Ginger Pear Glazed Chicken

Ginger Pear Glazed Chicken

Prep Time: 60 minutes | Total Time: 2 hours | Servings: 6

Looking for a low-carb paleo chicken recipe with an Asian twist? This pear ginger glaze is delicious and gives a hint of natural sweetness without any added sugars.
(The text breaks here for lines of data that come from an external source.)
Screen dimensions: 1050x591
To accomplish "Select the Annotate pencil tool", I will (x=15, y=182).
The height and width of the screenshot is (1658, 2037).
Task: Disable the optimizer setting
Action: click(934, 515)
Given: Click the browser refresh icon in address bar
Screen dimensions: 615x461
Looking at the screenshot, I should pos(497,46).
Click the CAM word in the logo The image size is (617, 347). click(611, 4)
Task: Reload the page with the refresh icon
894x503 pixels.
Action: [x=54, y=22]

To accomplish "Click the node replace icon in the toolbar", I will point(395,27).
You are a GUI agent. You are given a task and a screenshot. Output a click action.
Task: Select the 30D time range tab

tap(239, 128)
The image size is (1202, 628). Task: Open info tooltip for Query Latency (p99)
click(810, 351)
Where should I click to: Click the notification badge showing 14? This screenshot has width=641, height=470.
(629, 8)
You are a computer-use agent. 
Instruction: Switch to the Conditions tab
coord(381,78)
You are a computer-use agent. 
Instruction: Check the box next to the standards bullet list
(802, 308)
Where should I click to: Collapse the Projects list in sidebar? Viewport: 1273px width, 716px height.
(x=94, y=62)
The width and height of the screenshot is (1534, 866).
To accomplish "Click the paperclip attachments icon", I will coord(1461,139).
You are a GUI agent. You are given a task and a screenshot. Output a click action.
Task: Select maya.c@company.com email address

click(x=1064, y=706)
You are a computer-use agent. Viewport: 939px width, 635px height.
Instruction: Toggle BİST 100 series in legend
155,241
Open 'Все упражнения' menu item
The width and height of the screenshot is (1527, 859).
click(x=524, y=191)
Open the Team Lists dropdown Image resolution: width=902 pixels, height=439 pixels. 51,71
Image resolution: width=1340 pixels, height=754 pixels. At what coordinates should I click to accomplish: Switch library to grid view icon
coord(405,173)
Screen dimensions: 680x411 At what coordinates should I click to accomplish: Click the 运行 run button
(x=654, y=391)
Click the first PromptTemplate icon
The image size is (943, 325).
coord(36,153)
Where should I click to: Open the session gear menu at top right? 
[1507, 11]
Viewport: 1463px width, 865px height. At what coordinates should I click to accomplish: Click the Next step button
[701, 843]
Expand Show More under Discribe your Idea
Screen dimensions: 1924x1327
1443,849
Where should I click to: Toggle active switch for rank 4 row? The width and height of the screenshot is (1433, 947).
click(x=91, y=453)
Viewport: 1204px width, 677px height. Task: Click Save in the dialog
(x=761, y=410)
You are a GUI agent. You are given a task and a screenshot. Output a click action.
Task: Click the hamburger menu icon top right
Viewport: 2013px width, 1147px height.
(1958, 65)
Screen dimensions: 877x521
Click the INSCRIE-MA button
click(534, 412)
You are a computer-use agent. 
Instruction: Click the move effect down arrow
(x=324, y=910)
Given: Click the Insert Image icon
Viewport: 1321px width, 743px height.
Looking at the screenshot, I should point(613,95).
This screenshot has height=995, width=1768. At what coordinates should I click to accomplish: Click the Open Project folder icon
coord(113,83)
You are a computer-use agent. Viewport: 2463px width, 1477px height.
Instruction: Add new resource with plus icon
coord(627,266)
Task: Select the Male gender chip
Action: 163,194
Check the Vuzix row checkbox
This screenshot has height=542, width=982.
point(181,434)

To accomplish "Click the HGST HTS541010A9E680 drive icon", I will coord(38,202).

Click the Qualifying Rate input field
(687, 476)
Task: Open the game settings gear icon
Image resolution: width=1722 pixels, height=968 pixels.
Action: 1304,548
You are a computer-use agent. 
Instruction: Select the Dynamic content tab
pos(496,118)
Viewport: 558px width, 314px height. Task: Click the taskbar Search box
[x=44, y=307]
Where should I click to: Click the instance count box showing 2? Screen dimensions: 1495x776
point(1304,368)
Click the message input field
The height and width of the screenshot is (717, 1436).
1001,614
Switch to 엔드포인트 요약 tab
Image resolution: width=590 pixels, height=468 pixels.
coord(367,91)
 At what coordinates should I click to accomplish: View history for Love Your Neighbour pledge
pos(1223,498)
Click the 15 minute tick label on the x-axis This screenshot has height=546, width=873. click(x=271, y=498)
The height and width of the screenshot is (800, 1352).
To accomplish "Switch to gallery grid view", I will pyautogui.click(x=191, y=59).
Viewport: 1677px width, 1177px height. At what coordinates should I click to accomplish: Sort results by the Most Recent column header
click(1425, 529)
  • 1/4 cup FiordiFrutta pear preserves
  • 1 tbsp apple cider vinegar
  • 2 tsp coconut aminos or soy sauce
  • 1 tsp grated fresh ginger root
  • 2 & 1/2 lbs chicken thighs and drumsticks
  • Salt and pepper to taste


  1. In a medium bowl, whisk together the preserves, apple cider vinegar, coconut aminos or soy sauce, and grated ginger until well combined.
  2. Pour into a large ziploc bag.
  3. Pat chicken dry with paper towels, add to bag and seal.
  4. Turn bag over a few times to make sure each piece of chicken is coated with marinade.
  5. Let marinate in fridge for 1 hour.
  6. Preheat oven to 375F.
  7. Lay chicken in a single layer on broiling pan and sprinkle with salt and pepper. Brush some of the marinade from the bag over chicken.
  8. Bake 30 to 40 minutes, until skin is golden brown and chicken is cooked through.

Nutrition Information

Serving size: 1/2 pound

Carbs: 5.02g (some of the marinade comes off in the process so the real carb count might be a bit lower). Food energy: 349 kcal. Saturated fatty acids: 4.61g. Monounsaturated fatty acids: 6.43g. Polyunsaturated fatty acids: 3.78g. Total fat: 14.82g. Calories from fat: 133. Cholesterol: 137mg. Carbohydrate, by difference: 5.02g. .Protein: 40.87g.